More than a decade after the Katrina disaster, New Orleans is now mostly rebuilt. Many parts are better than they were, but the city has experienced some loss of its old culture.
We can rebuild, and we do go on. At our best, we become more resilient. At our best, we also use disaster to make things better than they were. I am sure we will do the same after Harvey and Irma, but the idea that rebuilding is an economic boon is a complex story of gains and losses that created longterm drags on the nation as whole in the years of paying those debts. As economic activity is brought forward due to hurricanes, some will get rich; many others become poorer; and some losses will remain for decades.
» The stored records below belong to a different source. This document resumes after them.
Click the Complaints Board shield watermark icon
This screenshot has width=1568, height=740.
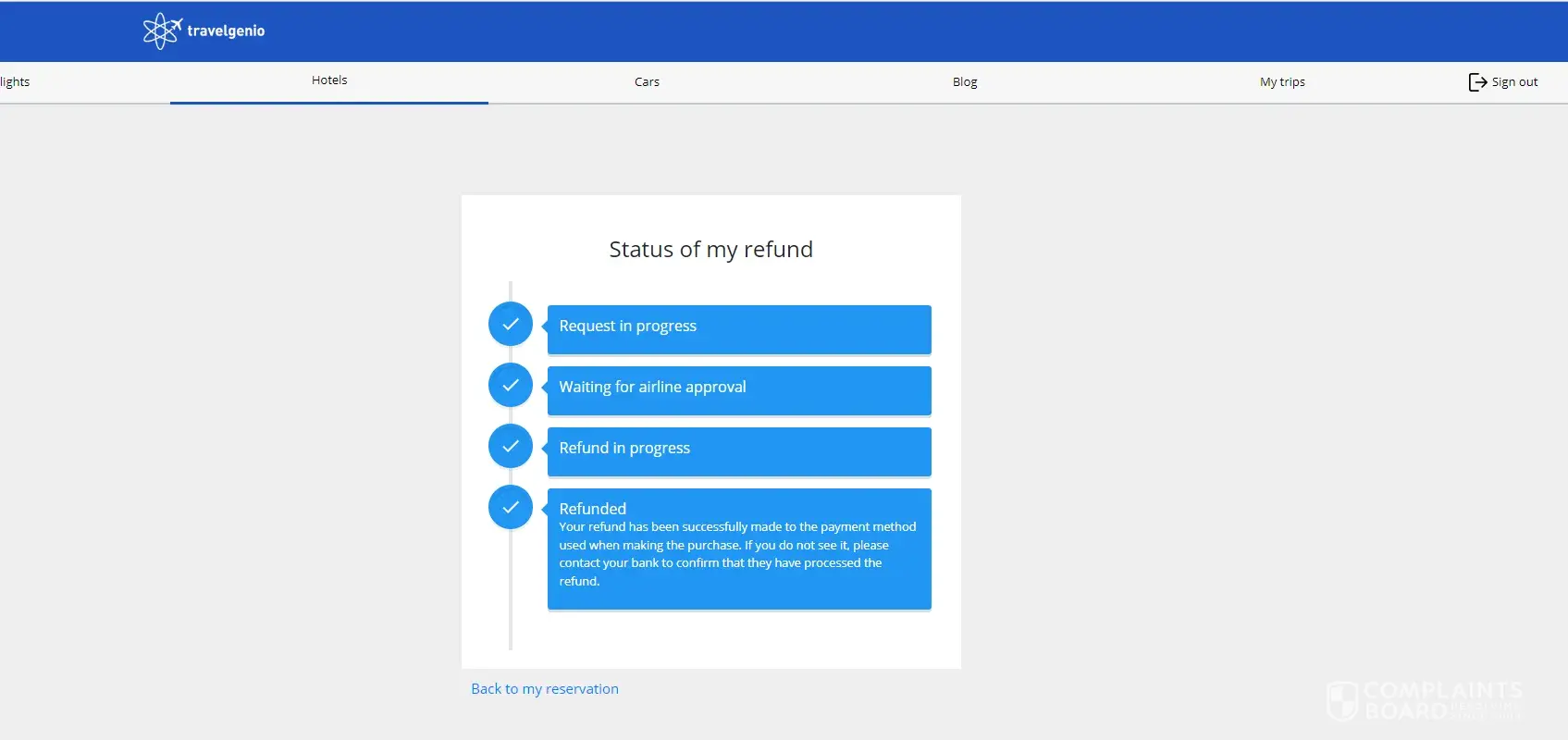pos(1342,700)
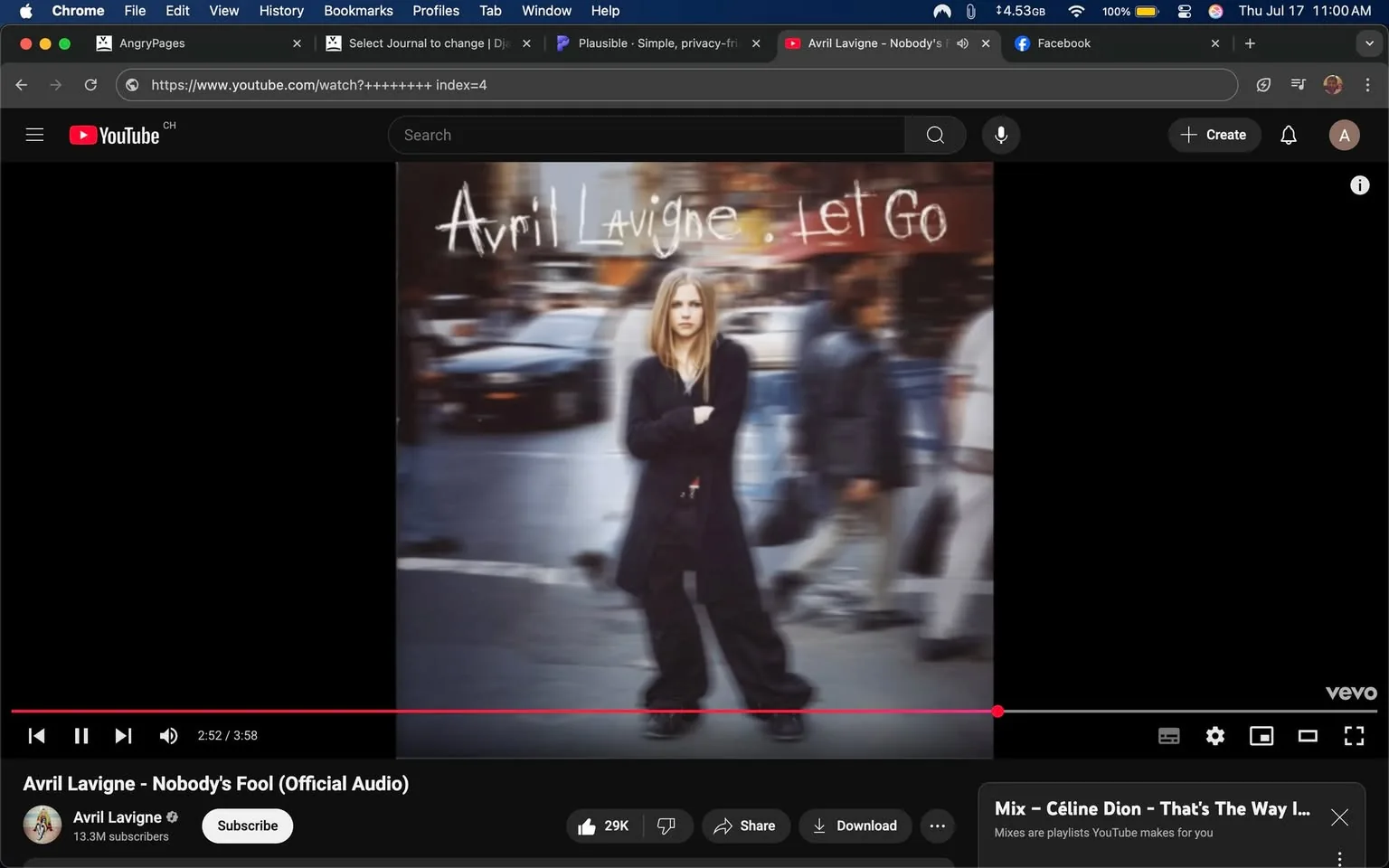Screen dimensions: 1389x868
Task: Open the YouTube hamburger menu
Action: [x=34, y=134]
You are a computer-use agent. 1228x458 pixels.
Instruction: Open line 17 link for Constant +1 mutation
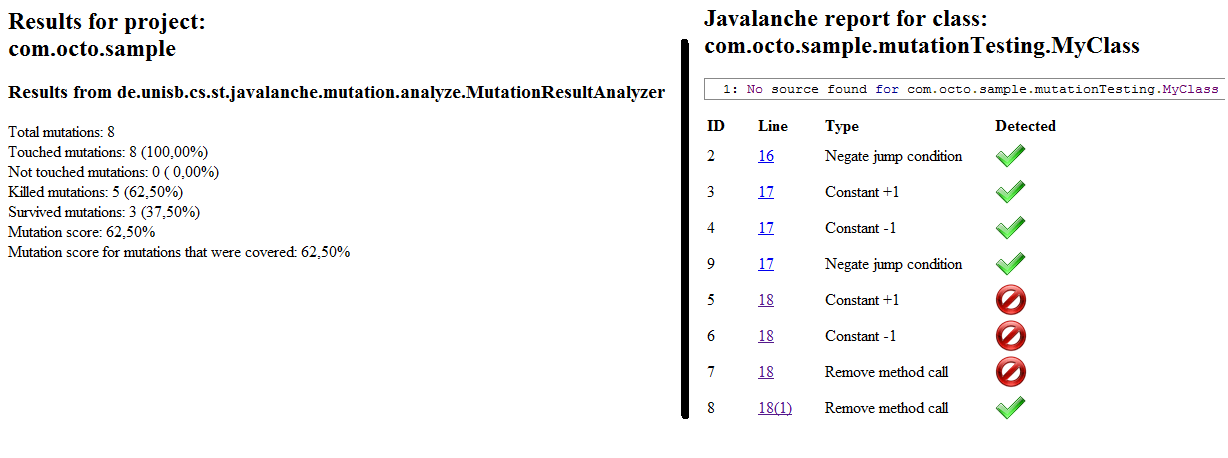766,192
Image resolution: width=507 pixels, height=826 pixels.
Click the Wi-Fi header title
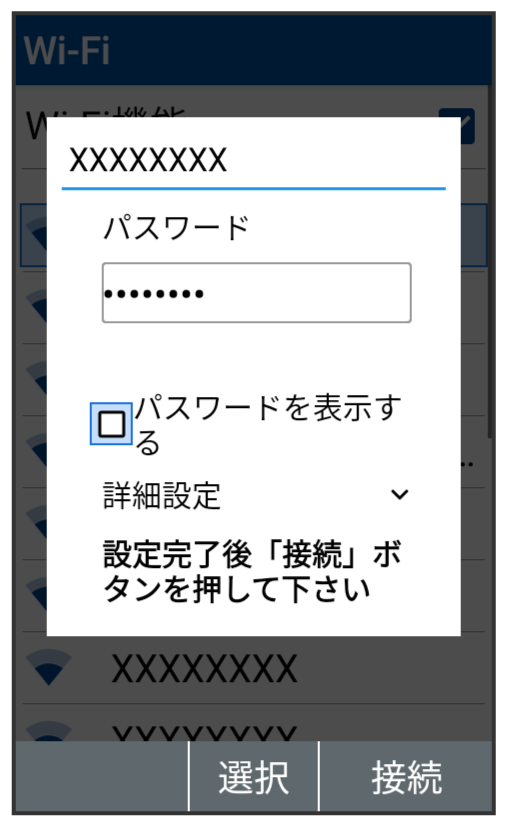click(x=67, y=51)
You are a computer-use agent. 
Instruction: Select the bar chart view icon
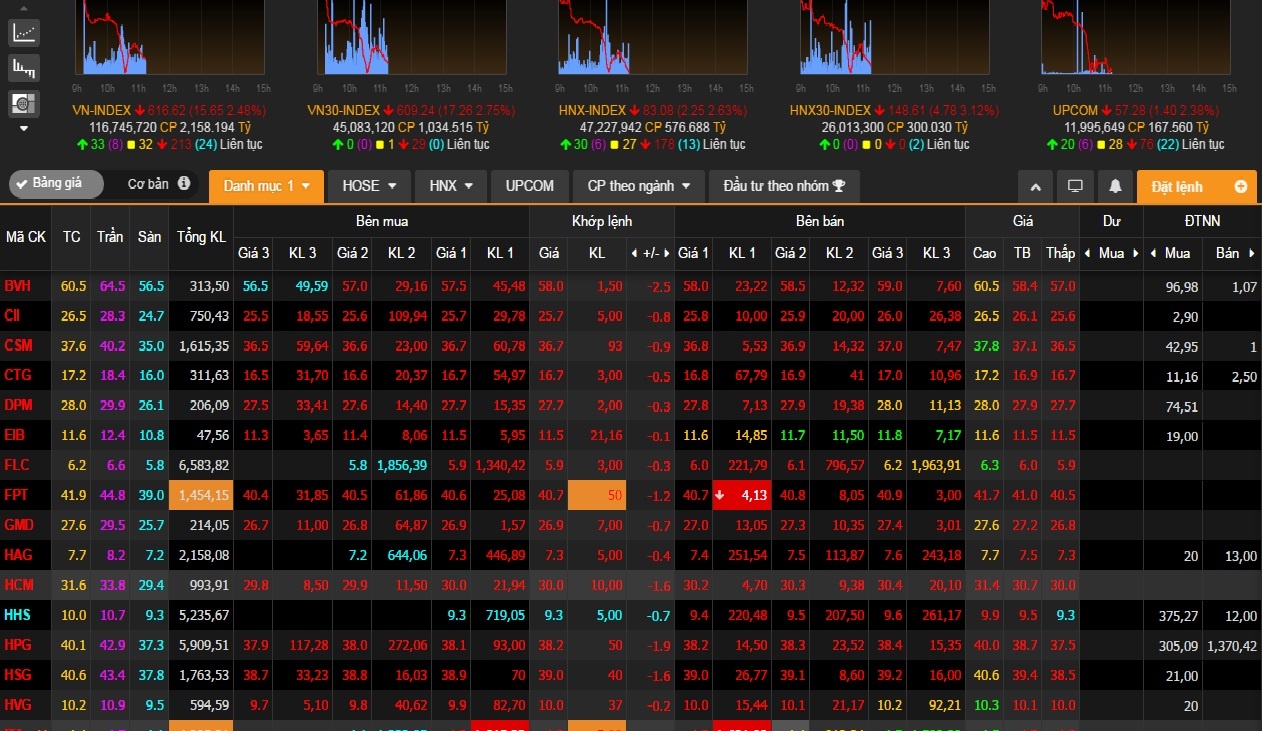point(24,68)
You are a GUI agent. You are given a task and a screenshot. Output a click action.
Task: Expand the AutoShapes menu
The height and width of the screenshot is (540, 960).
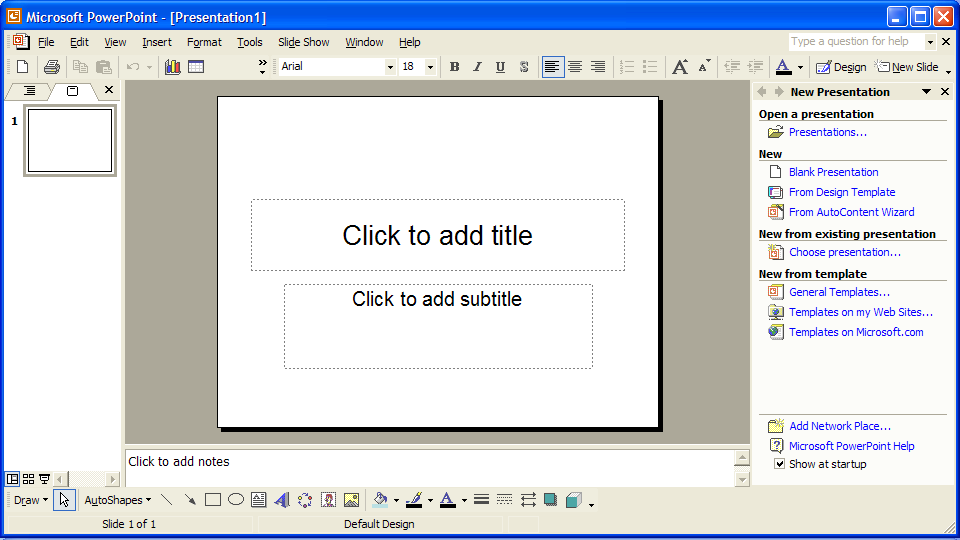117,500

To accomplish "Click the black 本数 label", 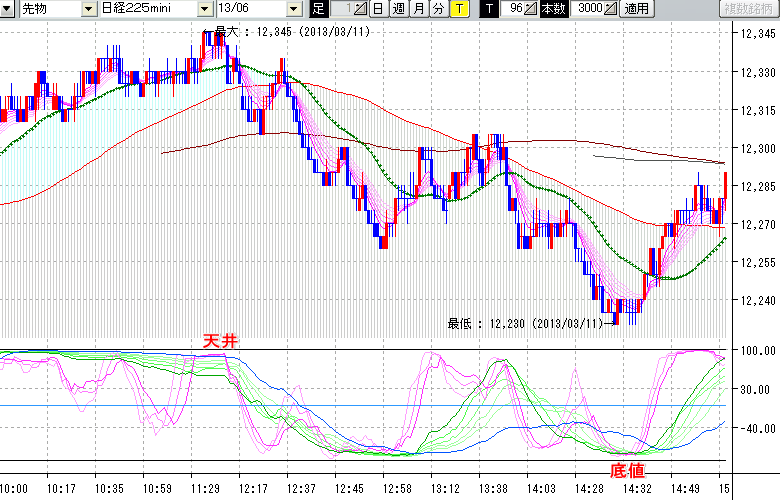I will click(552, 9).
Iniki, as an example, was a plus for the local chicken population, busting apart coops and blowing chickens all over the island. These chickens have continued to thrive as feral chickens in the wild ever since. That diaspora of chickens may, in turn, have been quite hard on the poisonous centipede population (bad for the bugs but good for people) because chickens love poisonous centipedes. In other words, when hurricanes stir things up, some gain while others lose. As in the bird and bug world, so in the human realm.
Harvey and Irma will improve some economic statistics, causing a flurry in home construction and auto construction that may offset some of our nation’s recent declines in those areas, but those gains are experienced as losses in other parts of the US economy and by many uninsured individuals. The longterm wealth of the nation , regardless of any stimulus benefits, is not made greater because it is offset by longterm debts and losses in other areas.
For example, the debt ceiling got an immediate lift, but the nation’s total debt next time we face the debt ceiling will look all the worse, making a debt ceiling agreement tougher to come by. Trump gets his infrastructure stimulus plan after all, and he gets it right away; but most of it will just be spent replacing what was lost, not making us a stronger nation, so it will make next year’s debt problems all the more difficult because it does not improve longterm economic growth to cover the new debt; it merely replaces capacity that was just lost.